- **About this task**: Whatever lies between the line with "Given: Open the Photoionization Detector tab" and the end of the data, both included, must be copied exactly and without pictures.

- **Supplied records**:
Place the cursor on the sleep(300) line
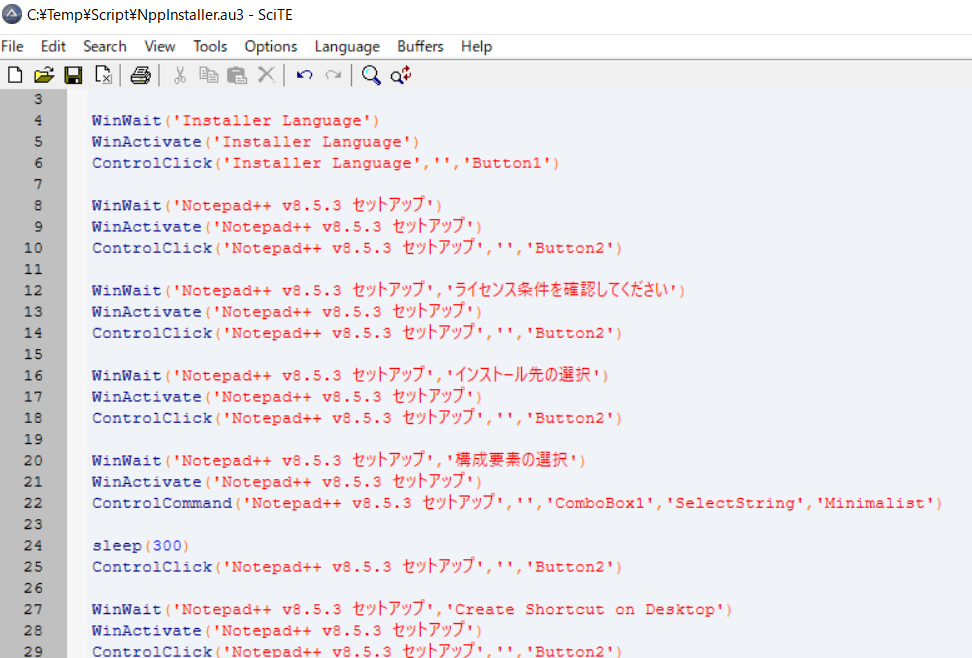Viewport: 972px width, 658px height. point(140,546)
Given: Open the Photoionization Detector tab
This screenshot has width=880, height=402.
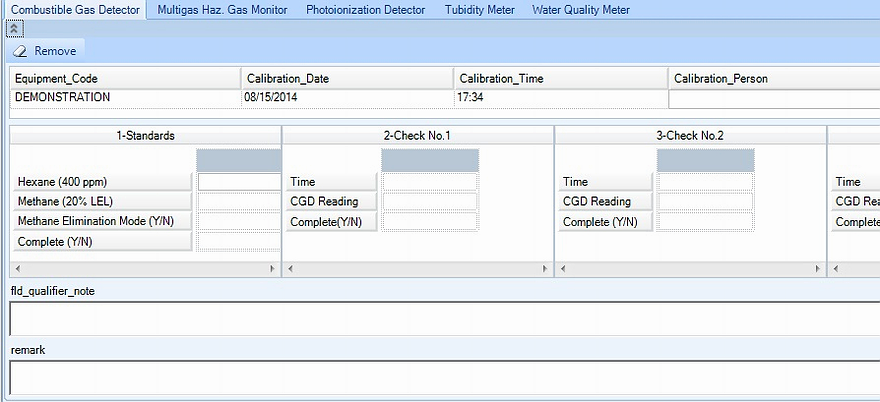Looking at the screenshot, I should (366, 10).
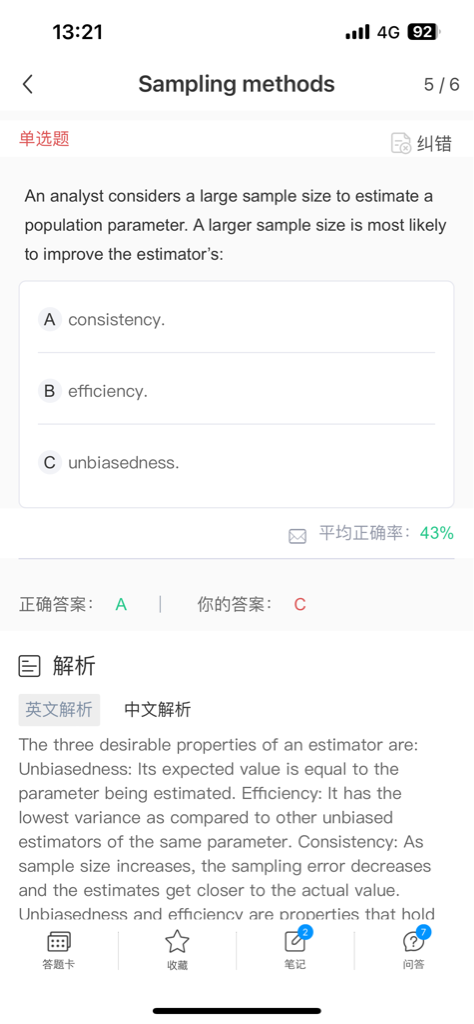Tap the Sampling methods title

pos(236,84)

- **Solution for this task**:
Given: Open the Photoionization Detector tab
This screenshot has width=880, height=402.
Looking at the screenshot, I should (366, 10).
Tap the Sampling methods title

pos(236,84)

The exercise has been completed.